Source extract |
|---|

Users generally assume that the most relevant entries will be presented first, but in fact each search engine uses different algorithms and selection criteria to rank the pages it presents. Thus, different engines will rank and present the same set of pages differently.
Users who are very determined in their research might explore beyond the first few entries or pages of entries. But if your site is buried down even a couple of hundred entries in that 22-million-long list, they'll likely never see it. This is where search engine optimization, or SEO, can make a big difference by improving the ranking a page gets.
How Searches Work
Most search engines, such as Google, are crawler-based and create their listings automatically. They "crawl" the Web, looking at both the form and content of Web pages. Page titles, body copy, and coded instructions and keywords all play a part in this process.
Automated search engines don't just rely on how often they find query terms on a page. An important technique, pioneered by Google, is link analysis, which looks at how pages connect to one another. The general assumption is that a page that many others link to is probably more important than one that stands alone and thus it should get its ranking boosted.
Another factor is click-through measurement. Here, a search engine watches which results a user selects from a particular search, with a view toward dropping high-ranking pages that don't attract clicks and promoting lower-ranking pages that do collect hits.
Some search engines (but not many) depend on living, breathing people to create their listings. You either submit a short description of your entire site, or special editors write descriptions for sites they have found and reviewed. In this type of search engine, queries look for matches only in the written descriptions, not in the actual pages themselves.
Finally, some hybrid engines combine both automated and human indexing.
What SEO Does
Optimizing a site for search engines can take many different forms. SEO works by understanding how search algorithms function and what human visitors might search for. It may involve changing the coding, presentation and/or structure of a site to avoid or fix problems that could prevent search engines from fully exploring a site. Here are some factors that must be taken into account:
Keywords. The choice, location and frequency of keywords on a page can make a big difference. Most SEO specialists advise using phrases of two or more words. Also, many search engines give more weight when a keyword is located in the title or early in the Web page.

|---|

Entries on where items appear
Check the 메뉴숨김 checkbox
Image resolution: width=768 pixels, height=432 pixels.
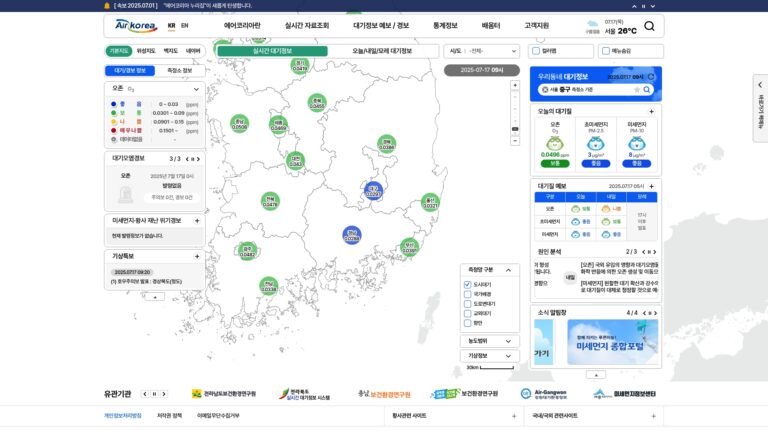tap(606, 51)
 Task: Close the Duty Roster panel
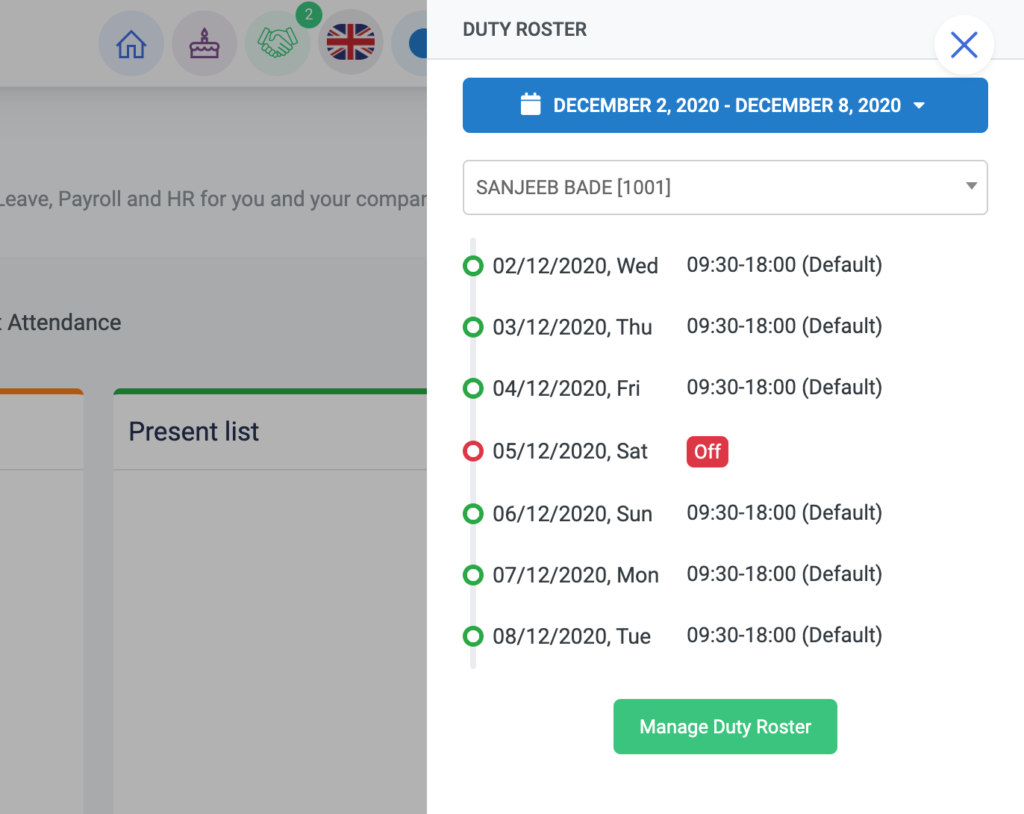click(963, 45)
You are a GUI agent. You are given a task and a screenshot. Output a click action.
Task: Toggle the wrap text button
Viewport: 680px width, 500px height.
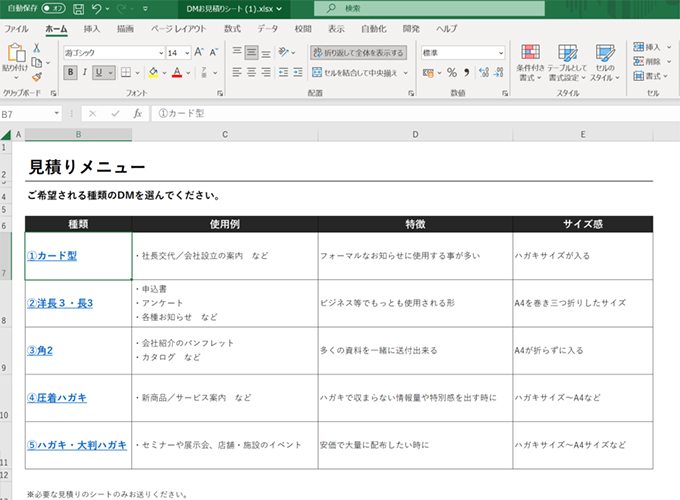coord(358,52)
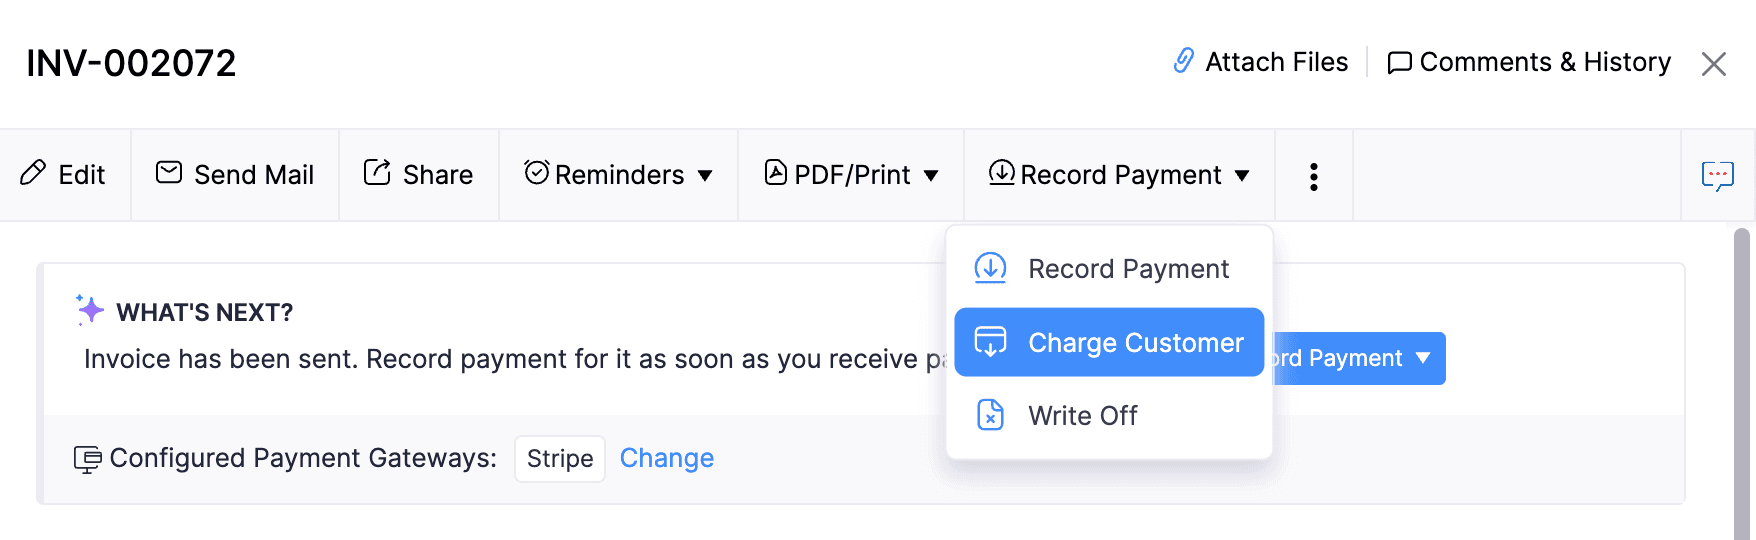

|---|

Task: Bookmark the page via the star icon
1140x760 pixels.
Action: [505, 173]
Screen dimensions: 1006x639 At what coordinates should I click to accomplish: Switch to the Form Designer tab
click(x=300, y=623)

|---|

Jobs |
(1) Write out the text on search engines and SEO from "Finally, some hybrid" to "the Web page.".
(2) Continue the text on search engines and SEO from the point where it stops.

Task-by-task outputs |
(1)
Finally, some hybrid engines combine both automated and human indexing.
What SEO Does
Optimizing a site for search engines can take many different forms. SEO works by understanding how search algorithms function and what human visitors might search for. It may involve changing the coding, presentation and/or structure of a site to avoid or fix problems that could prevent search engines from fully exploring a site. Here are some factors that must be taken into account:
Keywords. The choice, location and frequency of keywords on a page can make a big difference. Most SEO specialists advise using phrases of two or more words. Also, many search engines give more weight when a keyword is located in the title or early in the Web page.

(2)
Targeting the most effective keywords is critical. Besides choosing the relevant terms that occur most often, it's helpful to devise processes to measure predicted traffic (how many users will search for the term each month), conversion rate (how many users searching with the term will click on an ad, buy a product or finish a transaction) and value per customer (how much revenue, on average, is generated per customer who uses the search term).
Look at the competitive environment for your keywords: Who else is using them, and how well do they work? When starting a new site, it's often better to use only one or two unique phrases per page, keeping other terms on different pages where you can provide individualized information for each.
Relevant content. Keywords should reflect the page's actual content, so you need to include HTML text on your page. Graphics are nice, but search engines can't read them and may miss text that could make your site more relevant.
Stumbling blocks. Some search engines may not read image maps or frames the way you expect. Unless you anticipate and work around these problems, some engines may not index your Web pages. If pages on your site are generated with Common Gateway Interface or from databases, some search engines can't index them. Consider creating at least some static pages, possibly having the database update the pages rather than generate them on the fly.